PatchWork
by
Joyce Whitis

Last Updated 09/06/05


Email: joy@our-town.com


 

Lesson at the Supper Table


In mid-January it was pitch dark outside by six in the evening.  The north wind that had howled around the house all day, had laid down at sunset, and inside our kitchen there was warmth and the smell of supper on the stove.   Mama was stirring sliced potatoes as they turned golden in an iron skillet half full of melted lard, and turning pork chops with a long fork in another.  Biscuits were almost done in the oven.  It was time to set the table.

      I wiped the oilcloth covered kitchen table with a damp wash  rag and then got dishes and cutlery from a  cabinet against the wall.  As I set the table, I reviewed facts I thought I'd need for a history test the next day.   History was my favorite subject and at twelve years old, I had a crush on our handsome teacher, Mr. Norman.   My best friend, Ouida had a crush on him too, as did practically all the girls.  He was tall and thin and always wore a suit and a tie with his white shirt and he never shouted at us, but was always kind and helpful.

      Mr. Norman had a pretty wife who taught English right across the hall from her husband and it was plain to everyone that they were crazy about each other.  My girl friends and I all thought this was really neat, their being in love and all, but  that didn't stop us from worshiping our teacher from afar.  I was certainly content to sit in the same classroom with  him and to be happy with compliments about my reports and grades.  I would have never in this world considered the feelings   I had for my teacher to be anything more than what it was,  an attraction.

      As I finished setting the table, and put a kerosene lamp at one end, Dad came in from   the barn, put out the lantern he'd carried to light his path, took off his denim jumper, and strained up the milk.  After he'd  "washed up", we sat down at the table.  At first there was no conversation as we passed food and filled our plates but after the first mouthful Mama asked Dad how Old Kit was doing. 
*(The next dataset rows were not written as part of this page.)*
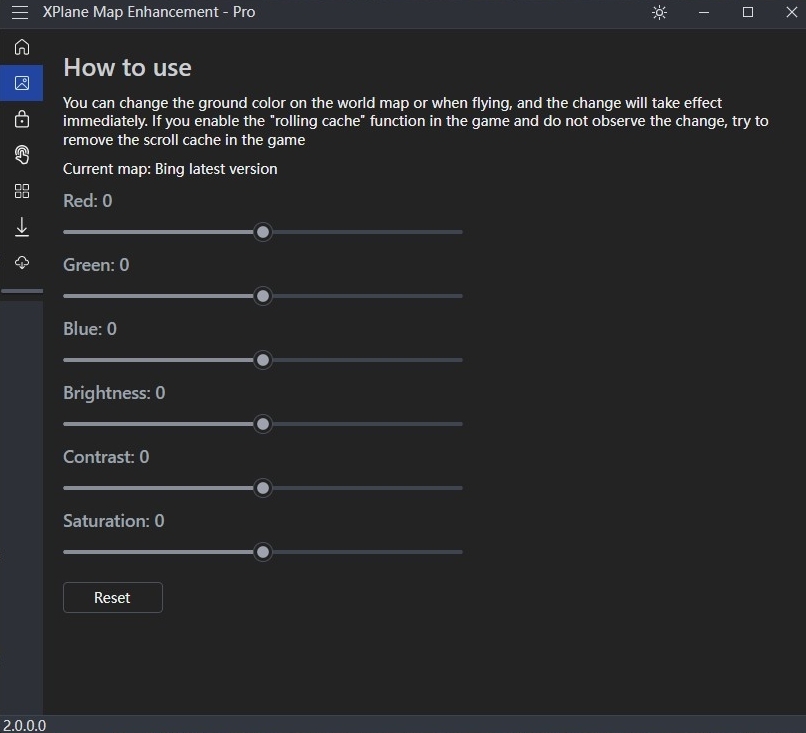Go to the Home page icon

(22, 47)
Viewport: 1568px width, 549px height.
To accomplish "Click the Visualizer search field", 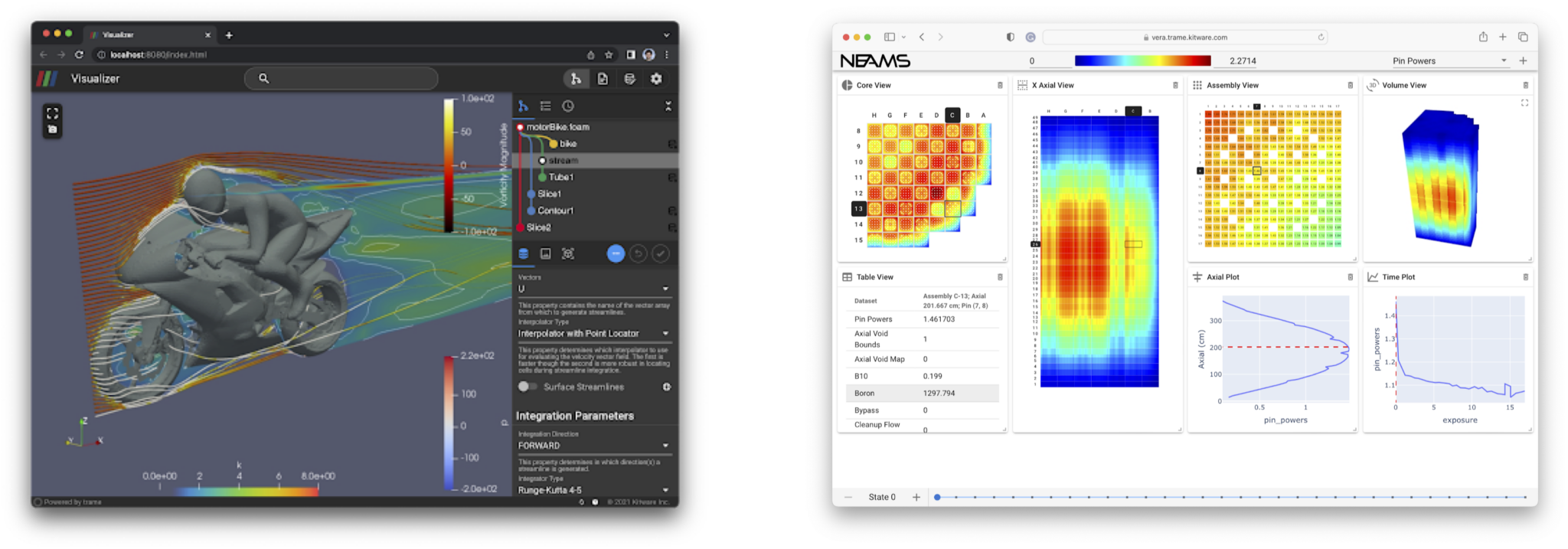I will pos(341,79).
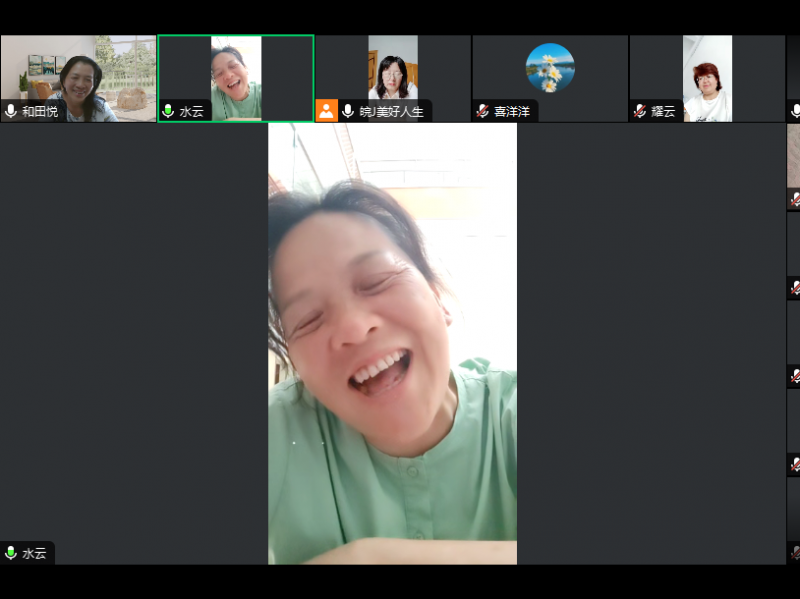Click green microphone icon on 水云's top thumbnail
800x599 pixels.
[169, 112]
      "Well, Blanche, I just don't think I can hitch her up to plow anymore.  She's about lived up her days, just old you know.  Old and plum wore out."

      "You mean Kit's gonna die!"  I suddenly remembered all the long sunny afternoons I'd ridden that black mule across the shinnery in our back pasture.  Dad always plowed the fields with machinery drawn by a team of mules.  Two of these mules were broke to ride, Kit and Red.  I'd been riding both of them since I was three years old.  I had to admit that lately I'd been more interested in school and my friends than riding a mule bareback through the pastures but now I felt the tears ready to come at the thought of Kit dying.

      "How old is that mule, you think?"  My mother wanted to know.

      "Oh, I guess she's twenty-five, maybe more.  I bought her in '25, right after we moved from Hunt County.  She was nine or ten then."

      Nobody said anything more about the mule then, we were all busy with our own thoughts until Mother asked me about school.  History is my best subject, I told them and then I smiled as I said, "I sure do like my teacher.  He is really cute."

      "Oh!  What's his name?"  Dad wanted to know, but he never looked up from his plate.  I told them about Mr. Norman and that he told us stories about the Indians and the early settlers and he made history seem so real for us.  I told them that he liked to sit on a corner of the desk and swing his legs as he talked and that when he finished about the Alamo and  early Texans' fight for independence, we were all ready to go to battle. 

      Mother took a drink from her glass, "Sounds like a good teacher to me." She looked across the table and her brown eyes fastened on eyes exactly the same as hers.   "Just be sure that you always remember, HE is the teacher.  YOU are the student.  I know you will always behave in a way to bring honor to this family."  Her eyes remained locked on mine for several seconds, then she let me go and we finished eating.

      I have a lifetime of memories that were born around the table,  first in my parents' house, later in my own, when we sat down together.  Many of those occasions were for a meal where we shared the joys and sorrows of the day, other times there were books and papers spread out for homework, still other times we shared a cup of coffee and worked through problems we met together.  There is something so settling about sitting down to a table that brings out the best of sharing, ideas or food.

      Maybe America's families need to gather around the table to see if they can regain their own values. There is something so positive about sitting around a table of food, prepared by the mother of the house, discussing events of the day.  This is the time to discuss what happened in English IV or exactly what was said out in the hall before Chemistry class.

      We used to do that, talk about what happened, who said what, which teacher seemed to be a whimp, whatever....do kids do that anymore?  Does anybody talk to their parents?  Are the parents ever at home?

      Hopefully families will get together, if not together already.  It is a short life we live here on this earth.  The next one will be a great deal longer.  We need to get ourselves together to enjoy what time we have here so that the next world will be even more enjoyable.

      Living together is the key to everything.  We must learn to live together and to enjoy one another, forgiving one another.